So kompilieren hat anstatt mit bin mit elf geklappt 

 So jetz gibts ein Problem:
 WIe krieg ich das hin, dass der Bootloader den Kernel lädt?
 Wenn ich das Image jetz in Bochs (VirtualPC programm) lade, kommt der ladetext des Bootloaders und der PC restartet dann immer ganz schnell...
 Was kann ich da jetz machen?

 Sources:

http://devel.indy-web.org/blueberry/boot.asm (Bootloader)
http://devel.indy-web.org/blueberry/kernel1.asm (Kernelteil 1)
http://devel.indy-web.org/blueberry/kernel2.asm (Kernelteil 2)
http://devel.indy-web.org/blueberry/kernel_main.c (Hauptkernel - C)

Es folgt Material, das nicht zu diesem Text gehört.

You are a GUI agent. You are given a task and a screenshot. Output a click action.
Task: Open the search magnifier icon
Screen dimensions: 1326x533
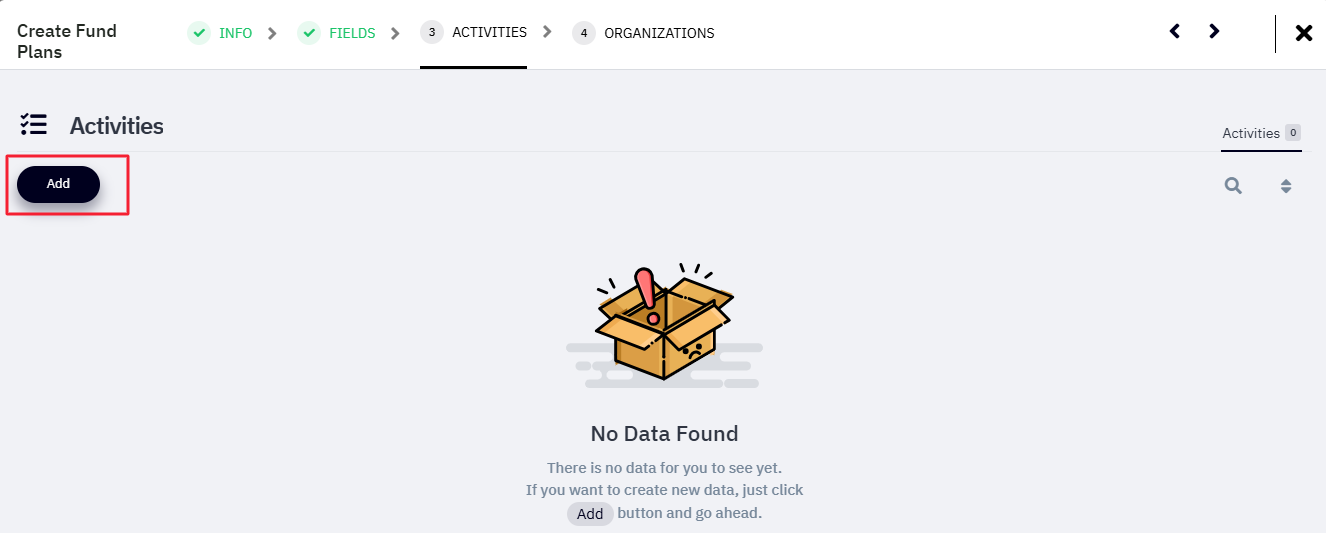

 Wie gesagt, das ganze is aus Tutorials zusammengebastelt


----------



## stephsto (8. April 2005)

Also das es aus Tutorials zusammengebastelt ist habe ich mir fast gedacht. Mir kam dert code so bekannt vor...;-)

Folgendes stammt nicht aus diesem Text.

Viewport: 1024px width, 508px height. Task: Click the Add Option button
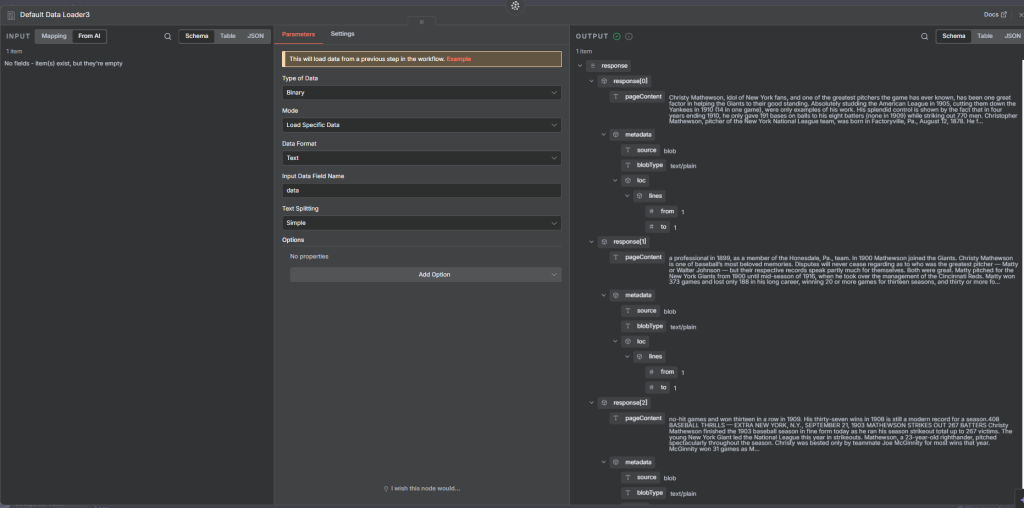click(426, 274)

Naja, also leider kann ich dir folgendes nicht bestätigen aber ich glaube das stimmt. Bei mir war es ähnlich...

Also, du lädst den Kernel an die Adresse 10000. Das sagst du aber deinem Assembler beim Kompilieren des Kernels nicht. Versuch mal die folgende Zeile an den Anfang der Kernel1 datei zu hängen. Gib zusätzlich noch an bestimmten stellen einen weiteren String aus. Dann weißt du genau wann er restartet. Ich glaube nämlich eher das es mit dem FAR Jump in den Protected Mode zusammenhängt und da bin ich leider auch noch feste dran zu lernen.

org 0x1000

Das könnte es aber sein. Grund dafür ist einfach, dass die Adressen ja angepasst werden müssen, sonst hätte dein erster Befehl die Adresse 0x0 und da liegt ja bekanntlich das BIOS.....

Gruß stephsto


----------